Aim of the task >>
Lay out the items below as a Markdown table with the columns Row and Line, one row per line, from the first line of the items up to and including the line with "Looking at the screenshot, I should pos(540,308).". Leave out blank lines.

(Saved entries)
● ● ●

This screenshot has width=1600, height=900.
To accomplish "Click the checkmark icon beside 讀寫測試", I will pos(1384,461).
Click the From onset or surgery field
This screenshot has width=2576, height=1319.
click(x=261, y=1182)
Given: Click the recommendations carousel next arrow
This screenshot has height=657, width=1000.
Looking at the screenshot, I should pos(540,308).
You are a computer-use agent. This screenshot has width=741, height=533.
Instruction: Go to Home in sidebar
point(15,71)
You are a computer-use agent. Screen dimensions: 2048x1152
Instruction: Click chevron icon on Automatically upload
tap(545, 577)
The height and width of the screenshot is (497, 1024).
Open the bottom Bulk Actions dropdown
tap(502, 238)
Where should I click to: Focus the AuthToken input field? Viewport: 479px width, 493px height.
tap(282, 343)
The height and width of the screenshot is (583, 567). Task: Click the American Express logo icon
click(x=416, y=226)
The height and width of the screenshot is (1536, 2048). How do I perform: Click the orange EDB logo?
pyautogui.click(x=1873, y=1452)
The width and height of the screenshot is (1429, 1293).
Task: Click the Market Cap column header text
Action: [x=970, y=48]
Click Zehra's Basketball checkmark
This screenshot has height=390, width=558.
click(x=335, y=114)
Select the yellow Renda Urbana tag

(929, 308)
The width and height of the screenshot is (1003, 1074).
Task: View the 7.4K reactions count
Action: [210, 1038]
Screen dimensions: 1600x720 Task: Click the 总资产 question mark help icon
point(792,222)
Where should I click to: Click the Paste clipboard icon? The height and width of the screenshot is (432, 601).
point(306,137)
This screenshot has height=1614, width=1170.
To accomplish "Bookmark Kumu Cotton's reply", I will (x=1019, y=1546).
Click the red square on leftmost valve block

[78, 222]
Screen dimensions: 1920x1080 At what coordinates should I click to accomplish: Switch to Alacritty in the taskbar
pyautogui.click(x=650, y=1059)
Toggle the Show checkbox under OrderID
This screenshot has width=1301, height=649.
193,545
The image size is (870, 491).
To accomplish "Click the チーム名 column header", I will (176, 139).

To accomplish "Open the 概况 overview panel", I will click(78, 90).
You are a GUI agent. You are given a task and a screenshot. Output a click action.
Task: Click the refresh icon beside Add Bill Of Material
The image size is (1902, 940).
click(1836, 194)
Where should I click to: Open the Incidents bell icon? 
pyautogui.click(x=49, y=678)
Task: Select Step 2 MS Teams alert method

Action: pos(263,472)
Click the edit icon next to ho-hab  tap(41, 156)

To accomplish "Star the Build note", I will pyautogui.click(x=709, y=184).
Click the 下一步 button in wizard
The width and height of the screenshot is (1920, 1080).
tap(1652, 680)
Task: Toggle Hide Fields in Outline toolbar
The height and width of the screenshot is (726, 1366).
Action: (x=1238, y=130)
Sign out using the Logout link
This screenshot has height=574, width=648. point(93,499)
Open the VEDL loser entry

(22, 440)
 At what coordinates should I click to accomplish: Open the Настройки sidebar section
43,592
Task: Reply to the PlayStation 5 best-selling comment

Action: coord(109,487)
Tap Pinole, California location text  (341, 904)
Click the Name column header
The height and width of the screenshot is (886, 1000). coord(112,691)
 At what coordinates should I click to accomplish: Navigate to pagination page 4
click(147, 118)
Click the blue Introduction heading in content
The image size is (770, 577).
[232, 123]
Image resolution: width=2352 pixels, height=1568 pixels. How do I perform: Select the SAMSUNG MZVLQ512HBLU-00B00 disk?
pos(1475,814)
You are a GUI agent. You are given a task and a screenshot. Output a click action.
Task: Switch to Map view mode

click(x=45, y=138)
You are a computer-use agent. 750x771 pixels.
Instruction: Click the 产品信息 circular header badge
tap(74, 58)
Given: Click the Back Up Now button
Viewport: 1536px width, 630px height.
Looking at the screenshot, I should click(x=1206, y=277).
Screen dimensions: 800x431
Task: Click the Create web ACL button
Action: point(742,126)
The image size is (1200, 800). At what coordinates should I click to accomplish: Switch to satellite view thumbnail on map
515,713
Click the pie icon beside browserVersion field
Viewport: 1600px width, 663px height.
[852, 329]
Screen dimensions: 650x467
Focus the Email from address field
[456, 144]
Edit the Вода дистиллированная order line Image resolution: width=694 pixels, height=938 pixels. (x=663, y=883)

● ● ●

Final answer >>
| Row | Line |
|---|---|
| 1 | This screenshot has width=1600, height=900. |
| 2 | To accomplish "Click the checkmark icon beside 讀寫測試", I will pos(1384,461). |
| 3 | Click the From onset or surgery field |
| 4 | This screenshot has width=2576, height=1319. |
| 5 | click(x=261, y=1182) |
| 6 | Given: Click the recommendations carousel next arrow |
| 7 | This screenshot has height=657, width=1000. |
| 8 | Looking at the screenshot, I should pos(540,308). |